When you name your band something as disarming as Cool Sounds you immediately position yourself on that fine line between banal and banal but in a low key, acceptably ironic way. CS edge into the latter category by writing songs that are emotionally invested in the former; shit that happens to everyone with a frequency that makes it mundane, but still makes you feel feelings that you’re positive no one has ever felt before when they happen to you.

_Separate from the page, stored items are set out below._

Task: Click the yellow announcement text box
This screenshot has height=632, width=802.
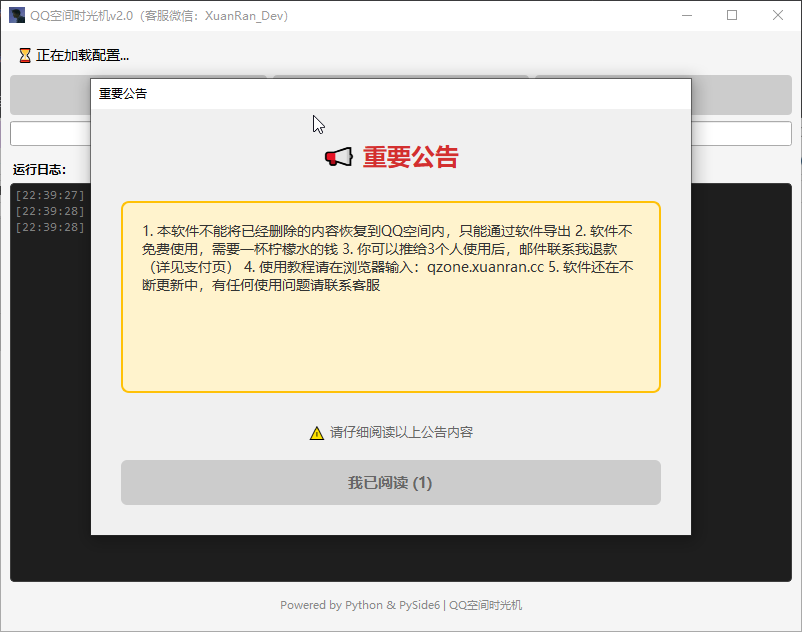Action: point(390,340)
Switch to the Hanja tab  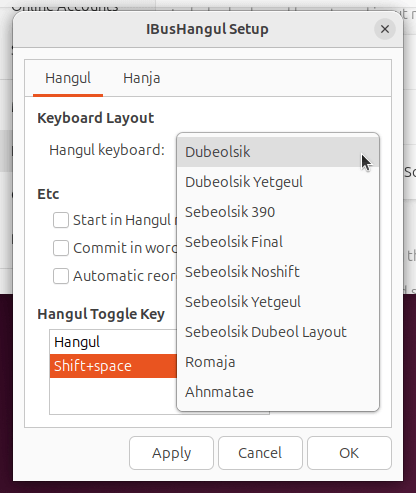[142, 78]
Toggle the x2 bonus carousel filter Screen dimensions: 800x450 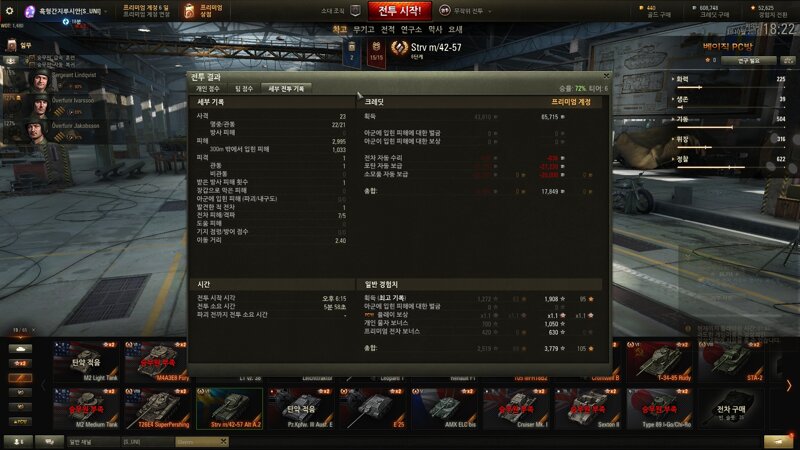(20, 363)
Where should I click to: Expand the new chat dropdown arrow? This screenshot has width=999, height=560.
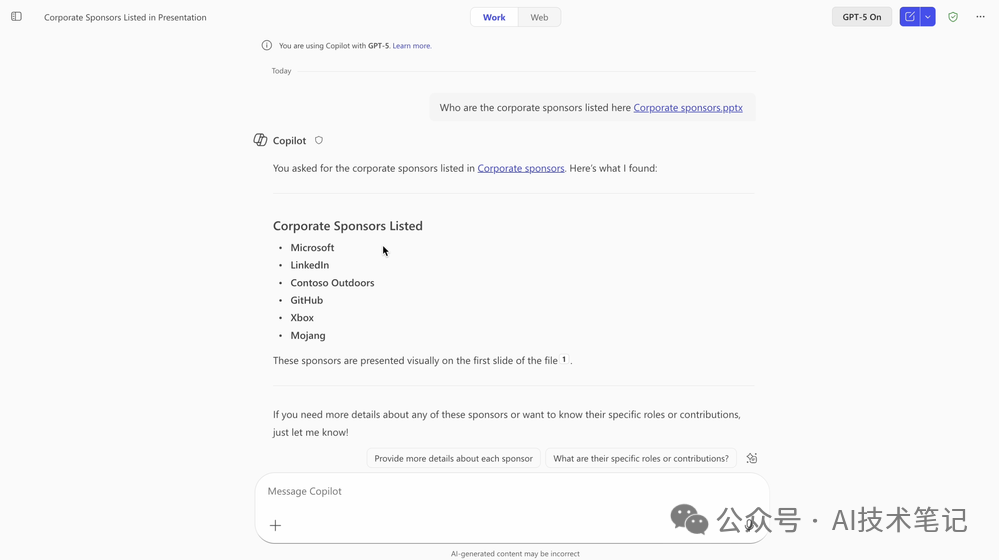[x=928, y=17]
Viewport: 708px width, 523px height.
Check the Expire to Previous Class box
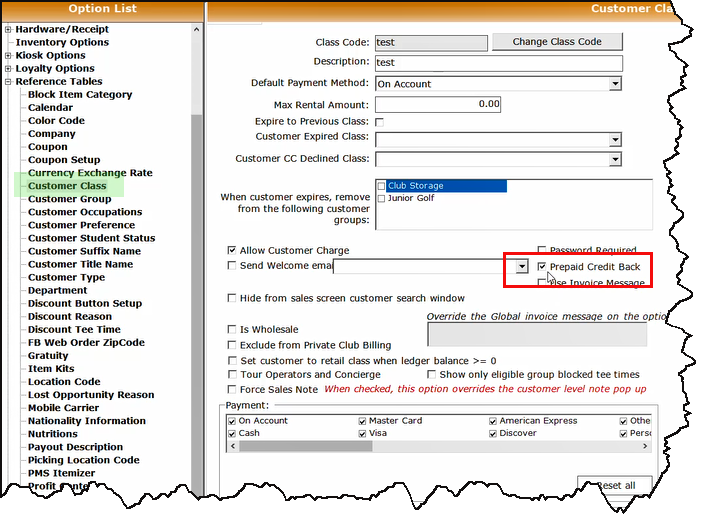click(380, 122)
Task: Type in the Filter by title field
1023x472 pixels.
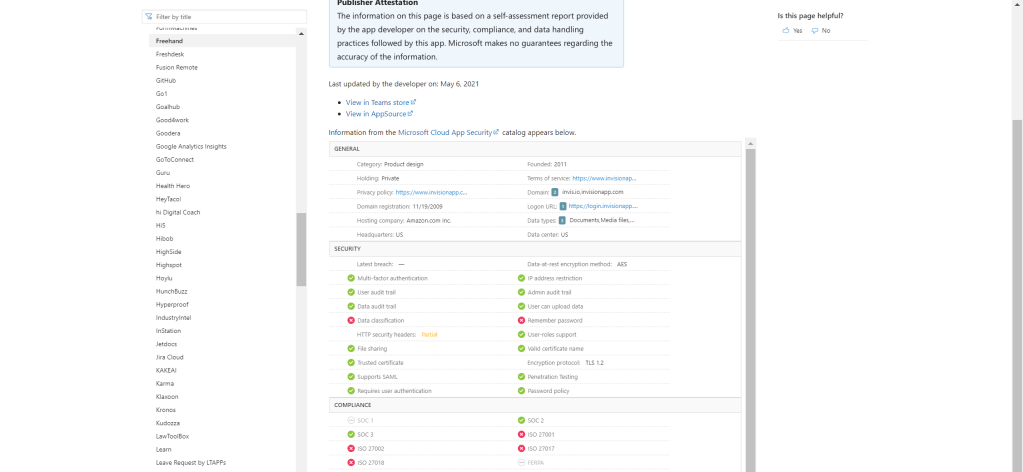Action: tap(228, 17)
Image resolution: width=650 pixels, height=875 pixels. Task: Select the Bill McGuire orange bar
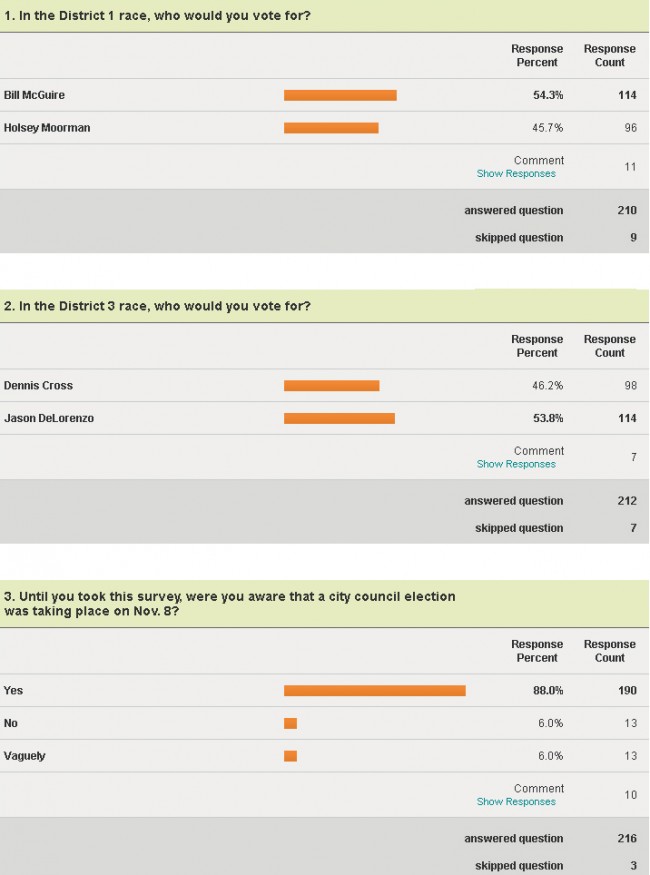coord(340,95)
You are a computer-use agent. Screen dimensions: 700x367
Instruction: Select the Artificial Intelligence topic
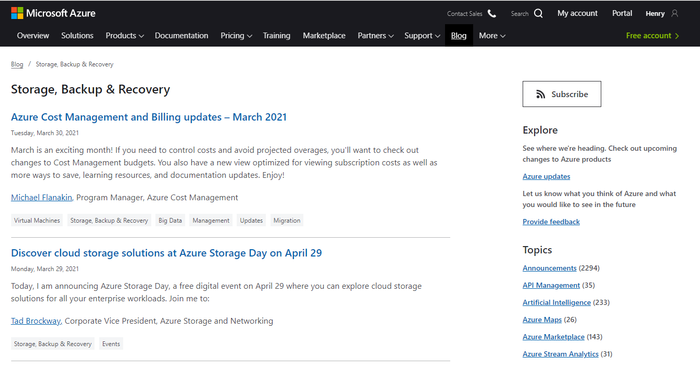(x=557, y=302)
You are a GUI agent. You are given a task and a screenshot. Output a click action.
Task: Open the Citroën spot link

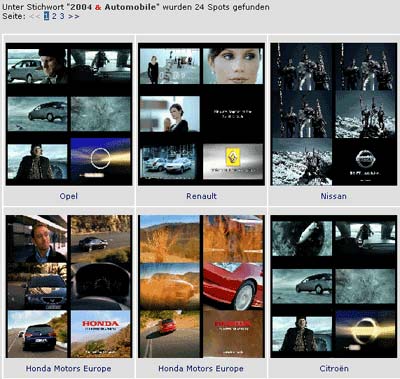click(x=334, y=369)
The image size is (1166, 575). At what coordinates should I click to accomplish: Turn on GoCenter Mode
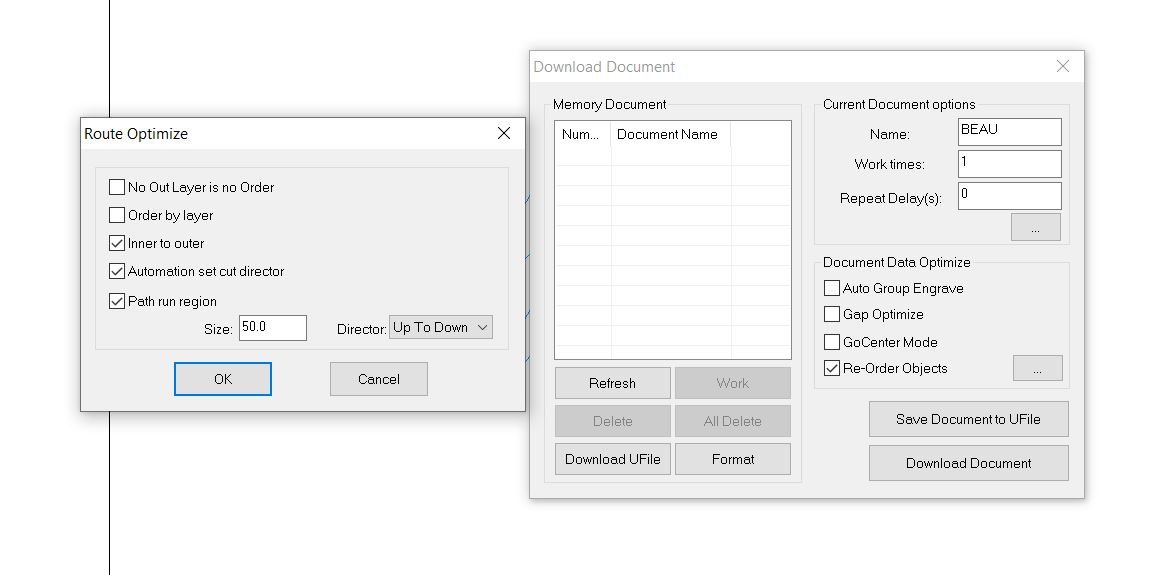[832, 342]
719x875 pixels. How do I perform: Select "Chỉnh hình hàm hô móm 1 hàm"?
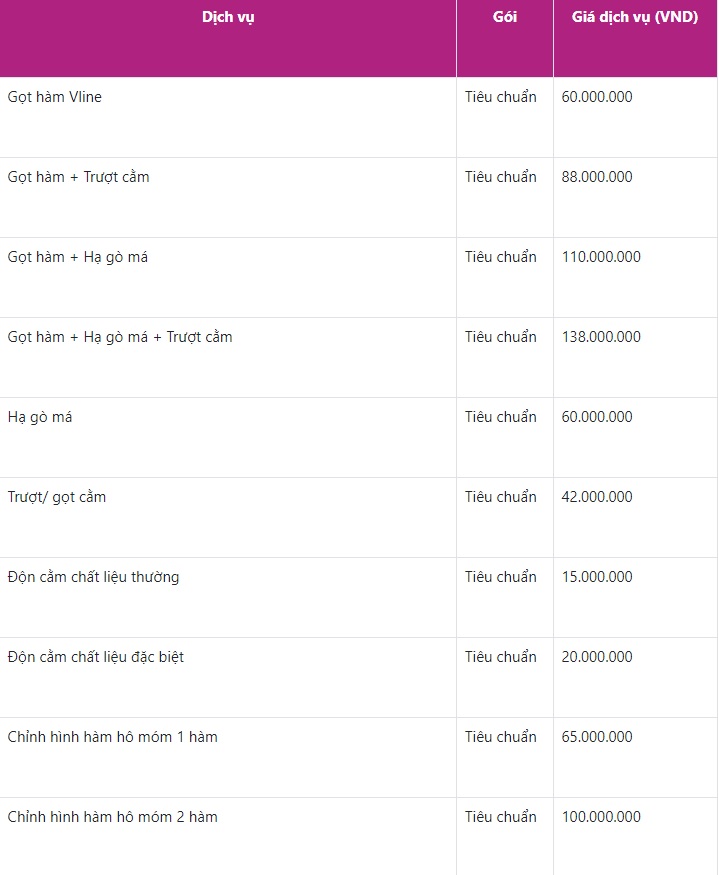(113, 737)
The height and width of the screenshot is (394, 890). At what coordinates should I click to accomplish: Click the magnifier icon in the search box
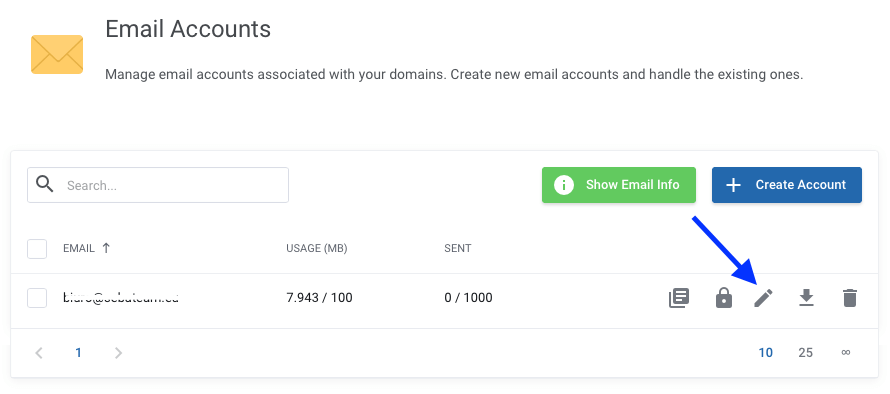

On ‘In Blue Skies’, Dainis Lacey turns his attention to a relationship reluctantly withering away. It’s a sad song with sprinkles of flamenco-esque guitar and Sara Retallick’s vocals echoing Lacey’s longing through the chorus. It’s the kind of track I’d sing into an empty bar 16 G&T’s deep after a crumbly breakup. That’s never happened, but I kind of want it to because then I’d be able to say something about life imitating art. ‘In Blue Skies’ almost takes me there, a place where I’m down but not entirely out, one foot ready to make the next move while the other is stubbornly planted in the past.

If Foals’ Yannis Philippakis was a more mellow human he’d sound exactly like Lacey, and if Lacey wanted to take Cool Sounds in a more extreme direction I’m sure he’d sound like Philippakis yelping into a stadium. For now though, CS are making some consistently…cool…sounds. And I always have room for that in my life.

Dance Moves is due out via Deaf Ambitions late 2016.